Plus, although Mr. Candia came off like a snob if you didn't know him, but he actually had a very dry sense of humor. This was evidenced by an incident that, had it occurred in a different teacher's class, would have likely had me sent to the dean's office. We were discussing the kinds of things people subconsciously doodle, and what that says about their personalities. Apparently if you drew morbid things like dead people and coffins, you likely needed to see the school psychologist at the very least.
"Anthony," he announced to the class in his gentle voice, "I'll bet you're the kind of guy who draws dead people."

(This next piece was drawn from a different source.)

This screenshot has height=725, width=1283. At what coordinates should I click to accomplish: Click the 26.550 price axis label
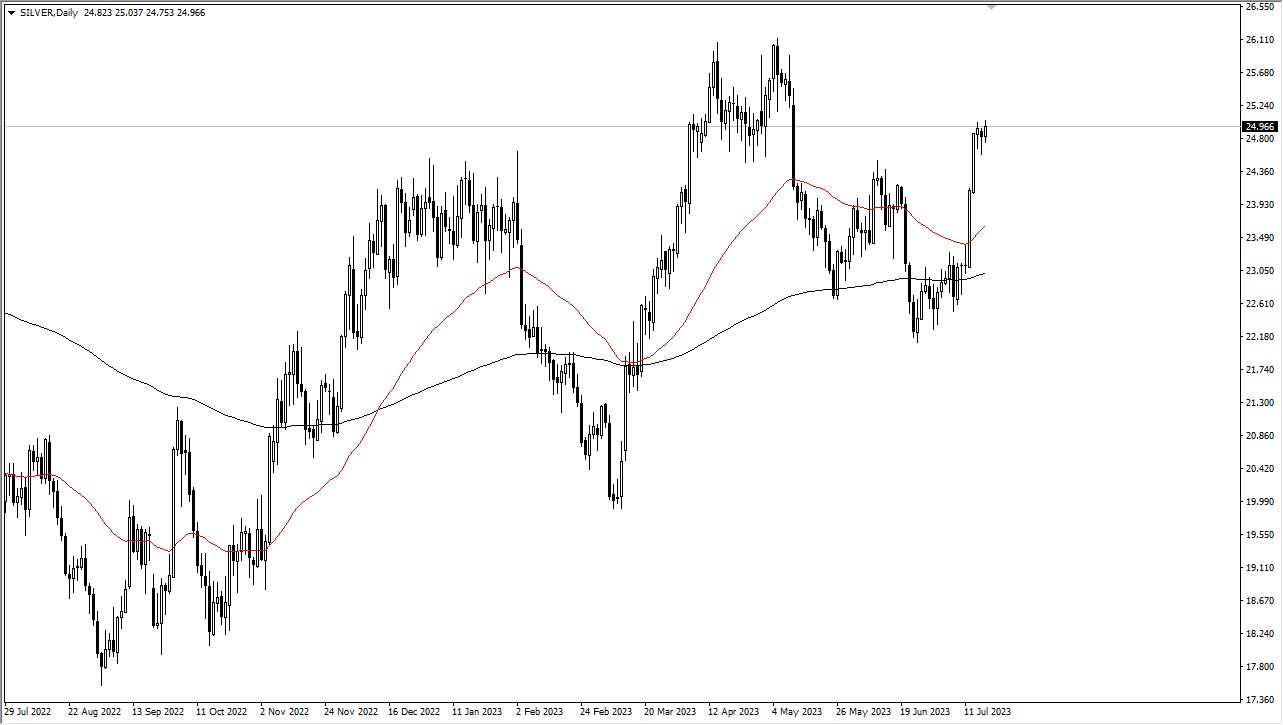[x=1260, y=9]
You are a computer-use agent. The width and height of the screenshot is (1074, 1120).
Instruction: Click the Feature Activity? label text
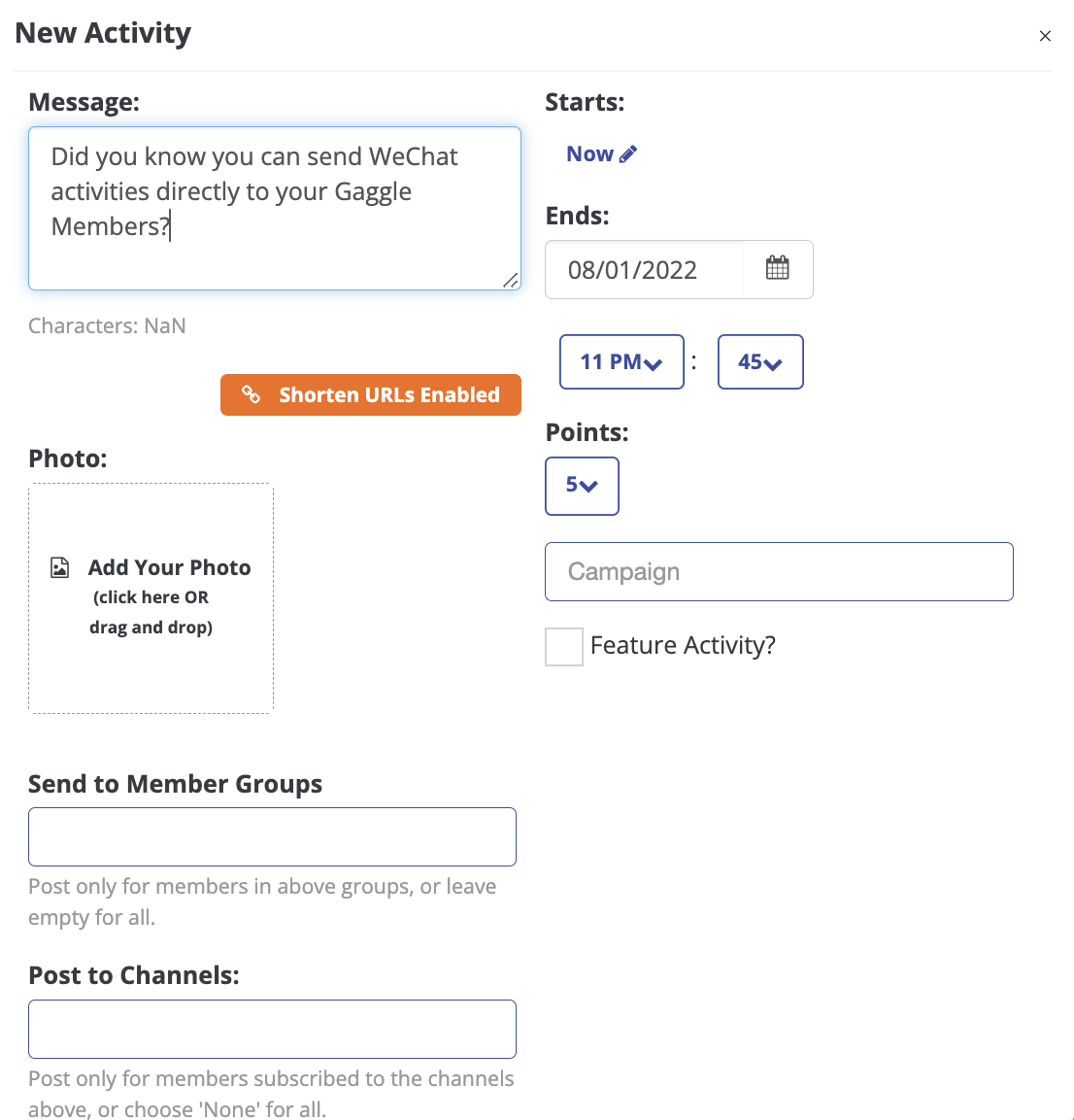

"Yeah," I replied, "Dead bald people." The rest of the class went Oooooooo, but Mr. Candia, to his credit, nodded with a tight smile that I interpreted to say, "All right, I walked right into that one." (I should mention that Mr. Candia was bald. One time I asked him whether his high school class voted him Most Likely to Recede. I came up with that joke one night and waited several days until the time was right to spring it.)
REVENGE
I never found out if, or how many, people actually contacted Mr. Candia about the car, and he never made any mention of whether he'd seen the posters or of my involvement in them. But one day, a couple of weeks later, I was called to his desk during another handout.
"Could you smile for me, Anthony?" he asked.
I smiled.
"No...can you smile and show some teeth."
I smiled again.
"Thank you. You can sit down now."
I didn't ask him why he needed me to perform that facial exercise, but Mr. Candia was had a quiet eccentricity about him, so I didn't think about it all that much.
UNTIL
A few days after I smiled for Mr. Candia, I was about to leave seventh-period Chemistry for final-period Band when a couple of my friends rushed into Mr. Spengler's classroom lab.
"Have you seen this?" one gasped as he thrust a small flyer in my hand.
I looked at the flyer. What I saw was a drawing of myself, in the style of a carnival caricaturist where the head to rest-of-the-body ratio is 1:1. My small body was wearing a tutu, and my legs were peppered with tiny hairs.
The copy of this thing read "VOTE FOR ANTHONY -- PRESIDENT OF GIRLS' LEADERS CORPS" along with the slogan "Tony's no phony!"
As I sank into red-alert teenager panic, I tried to think about which kid I might have pissed off enough to retaliate like this. There were a few names that came to mind immediately, but I worried that it might have been the work of someone whose anger with me was not yet known; I knew there had to be people out there I annoyed without even being aware that I was annoying them.
But then I looked at the drawing again, and when I pondered the goofy toothy smile, it clicked.
"We've taken down as many of these as we could find," one of my friends said, "but they're everywhere!"
Finally understanding what happened, I laughed -- probably the last reaction my friends were expecting. "Don't bother taking the rest down," I said. "I know why they're up."
EPILOGUE
Mr. Candia and I never spoke about either incident, though I did make one oblique reference to "used cars" a few weeks later. We remained on very good terms, even when I asked him to sign my yearbook the following year:
It reads: Anthony, Thanks for supplying the laughs and the gags throughout 11 Honors English. [Wishing you] the best of everything, and if you're in the market for a used Grand Prix '88, stop in and say hello next year.
I kinda wish I'd taken him up on the offer.